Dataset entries
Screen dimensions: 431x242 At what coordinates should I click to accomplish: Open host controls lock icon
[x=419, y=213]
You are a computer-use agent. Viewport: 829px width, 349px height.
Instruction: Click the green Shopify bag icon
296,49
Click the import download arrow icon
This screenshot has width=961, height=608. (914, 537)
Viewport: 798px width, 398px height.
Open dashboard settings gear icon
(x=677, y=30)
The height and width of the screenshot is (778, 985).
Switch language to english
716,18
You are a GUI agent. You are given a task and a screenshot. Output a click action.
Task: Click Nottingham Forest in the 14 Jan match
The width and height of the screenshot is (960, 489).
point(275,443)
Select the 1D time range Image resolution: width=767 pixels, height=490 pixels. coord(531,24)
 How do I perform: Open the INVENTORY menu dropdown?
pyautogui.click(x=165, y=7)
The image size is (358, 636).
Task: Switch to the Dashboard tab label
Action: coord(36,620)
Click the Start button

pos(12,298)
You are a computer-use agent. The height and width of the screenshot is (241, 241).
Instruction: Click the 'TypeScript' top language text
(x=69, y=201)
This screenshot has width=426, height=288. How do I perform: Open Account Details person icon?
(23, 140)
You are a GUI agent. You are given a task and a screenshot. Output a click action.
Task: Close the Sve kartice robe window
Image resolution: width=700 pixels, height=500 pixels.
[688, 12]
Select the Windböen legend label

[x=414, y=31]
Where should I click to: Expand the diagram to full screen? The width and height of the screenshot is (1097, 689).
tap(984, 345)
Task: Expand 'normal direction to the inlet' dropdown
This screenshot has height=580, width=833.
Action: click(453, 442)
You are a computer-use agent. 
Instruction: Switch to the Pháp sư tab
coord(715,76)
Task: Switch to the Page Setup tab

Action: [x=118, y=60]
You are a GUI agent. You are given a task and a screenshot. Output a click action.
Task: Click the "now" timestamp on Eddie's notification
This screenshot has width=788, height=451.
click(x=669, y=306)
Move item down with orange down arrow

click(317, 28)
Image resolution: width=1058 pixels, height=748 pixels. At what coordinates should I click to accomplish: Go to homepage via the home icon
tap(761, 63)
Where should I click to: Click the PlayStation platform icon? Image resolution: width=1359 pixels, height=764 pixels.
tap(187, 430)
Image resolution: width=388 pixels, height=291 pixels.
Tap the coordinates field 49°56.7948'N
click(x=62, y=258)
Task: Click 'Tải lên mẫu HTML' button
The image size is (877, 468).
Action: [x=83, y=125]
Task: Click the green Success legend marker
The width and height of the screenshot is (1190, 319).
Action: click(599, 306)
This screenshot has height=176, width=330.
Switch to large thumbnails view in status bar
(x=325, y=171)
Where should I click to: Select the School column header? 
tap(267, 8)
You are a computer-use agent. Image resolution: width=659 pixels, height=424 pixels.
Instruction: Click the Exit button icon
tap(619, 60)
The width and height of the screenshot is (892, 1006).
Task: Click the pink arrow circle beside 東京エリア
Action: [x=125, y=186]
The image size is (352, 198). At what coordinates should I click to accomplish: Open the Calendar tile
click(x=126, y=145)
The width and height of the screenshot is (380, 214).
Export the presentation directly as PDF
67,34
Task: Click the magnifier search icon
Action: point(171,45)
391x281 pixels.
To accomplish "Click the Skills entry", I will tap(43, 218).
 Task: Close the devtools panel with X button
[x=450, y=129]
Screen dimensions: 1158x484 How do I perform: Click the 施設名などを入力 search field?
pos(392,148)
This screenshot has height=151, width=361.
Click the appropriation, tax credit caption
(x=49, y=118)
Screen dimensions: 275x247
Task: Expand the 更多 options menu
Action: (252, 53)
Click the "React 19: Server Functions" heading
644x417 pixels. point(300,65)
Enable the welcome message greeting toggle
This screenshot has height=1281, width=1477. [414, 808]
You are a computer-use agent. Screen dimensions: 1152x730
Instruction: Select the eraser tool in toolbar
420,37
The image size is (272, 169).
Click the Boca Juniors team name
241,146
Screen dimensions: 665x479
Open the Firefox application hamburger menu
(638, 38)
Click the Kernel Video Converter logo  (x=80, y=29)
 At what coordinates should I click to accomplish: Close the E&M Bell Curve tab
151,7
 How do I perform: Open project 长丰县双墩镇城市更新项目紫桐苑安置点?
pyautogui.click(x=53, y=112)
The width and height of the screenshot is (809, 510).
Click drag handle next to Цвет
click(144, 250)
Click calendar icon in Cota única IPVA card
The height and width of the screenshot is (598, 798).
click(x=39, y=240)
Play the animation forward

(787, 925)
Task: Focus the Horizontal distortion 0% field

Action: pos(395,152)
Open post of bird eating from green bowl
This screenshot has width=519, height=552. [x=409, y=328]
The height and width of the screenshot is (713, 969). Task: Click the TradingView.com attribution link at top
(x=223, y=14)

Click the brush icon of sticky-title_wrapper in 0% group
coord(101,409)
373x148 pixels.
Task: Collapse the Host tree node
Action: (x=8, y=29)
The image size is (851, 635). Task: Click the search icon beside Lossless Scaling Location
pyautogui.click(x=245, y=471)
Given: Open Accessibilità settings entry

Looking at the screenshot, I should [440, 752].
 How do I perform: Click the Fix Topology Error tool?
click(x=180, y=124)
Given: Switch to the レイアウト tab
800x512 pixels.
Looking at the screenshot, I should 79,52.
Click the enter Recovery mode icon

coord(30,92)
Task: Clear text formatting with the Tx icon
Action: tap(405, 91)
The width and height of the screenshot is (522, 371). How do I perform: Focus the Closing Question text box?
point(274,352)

→ ABOUT THIS TASK
Show every line in the records above that contains the word "Viewport".

→ THE COMPLETED TASK
You are a computer-use agent. Viewport: 829px width, 349px height.
Viewport: 798px width, 398px height.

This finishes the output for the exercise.